DOCUMENT SEGMENT:
- - -
# Old 1930 crane!



## PeckPlumbing (Mar 19, 2011)

Hey guys, sorry I havent posted in a while. Things have been pretty busy which is good except no one wants to spend money. I am about ready to give up on this parts search. I read that repcal became crane in the 30's , and this faucet is stamped repcal from 1929, when the home was built. Should I condemn this three handle valve? It still has the original porcelien cross handles... not in bad condition but I need to order two stems with the packing nut, and the escutcheon hold down nut. Any suggestions? Ill pay top money.. seriously the lady was crazy about keeping the valve.


----------



## Titan Plumbing (Oct 8, 2009)

Mark's Parts in Fort Worth will have the stems, not sure about the hold down nut though. Call and ask for Steve McFarlane...tell him Titan sent you, he will hook you up.


----------



## justin (May 14, 2010)
- - -
MATERIAL:

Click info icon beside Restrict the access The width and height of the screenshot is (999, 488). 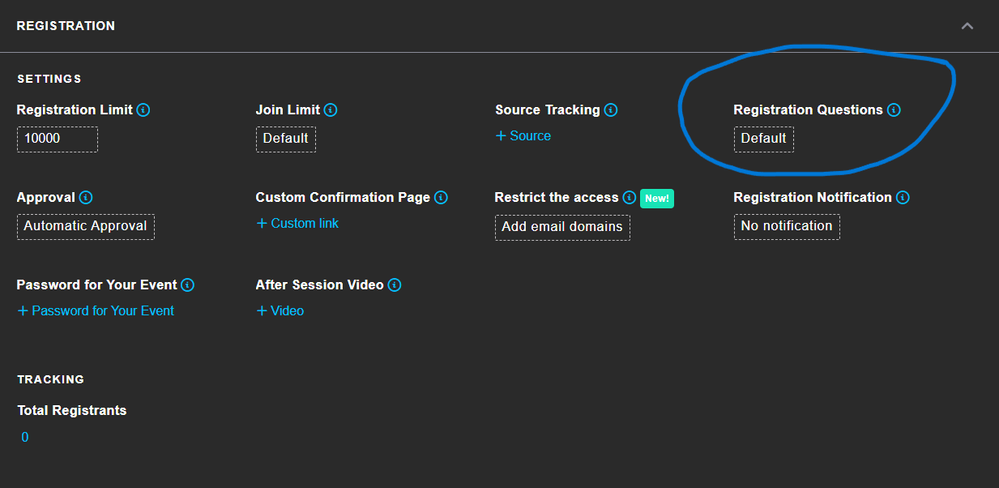(x=629, y=197)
- - -
DIRECTIONS:
- 1) Write out the stretch of the Crane faucet thread from "Hey guys, sorry" through "(Oct 8, 2009)" word for word.
- 2) List every username that appears as a post heading in the Crane faucet thread.
The material above is separate from the Crane faucet thread.

RESPONSES TO THE TASKS:
- 1)
Hey guys, sorry I havent posted in a while. Things have been pretty busy which is good except no one wants to spend money. I am about ready to give up on this parts search. I read that repcal became crane in the 30's , and this faucet is stamped repcal from 1929, when the home was built. Should I condemn this three handle valve? It still has the original porcelien cross handles... not in bad condition but I need to order two stems with the packing nut, and the escutcheon hold down nut. Any suggestions? Ill pay top money.. seriously the lady was crazy about keeping the valve.


----------



## Titan Plumbing (Oct 8, 2009)

- 2) PeckPlumbing, Titan Plumbing, justin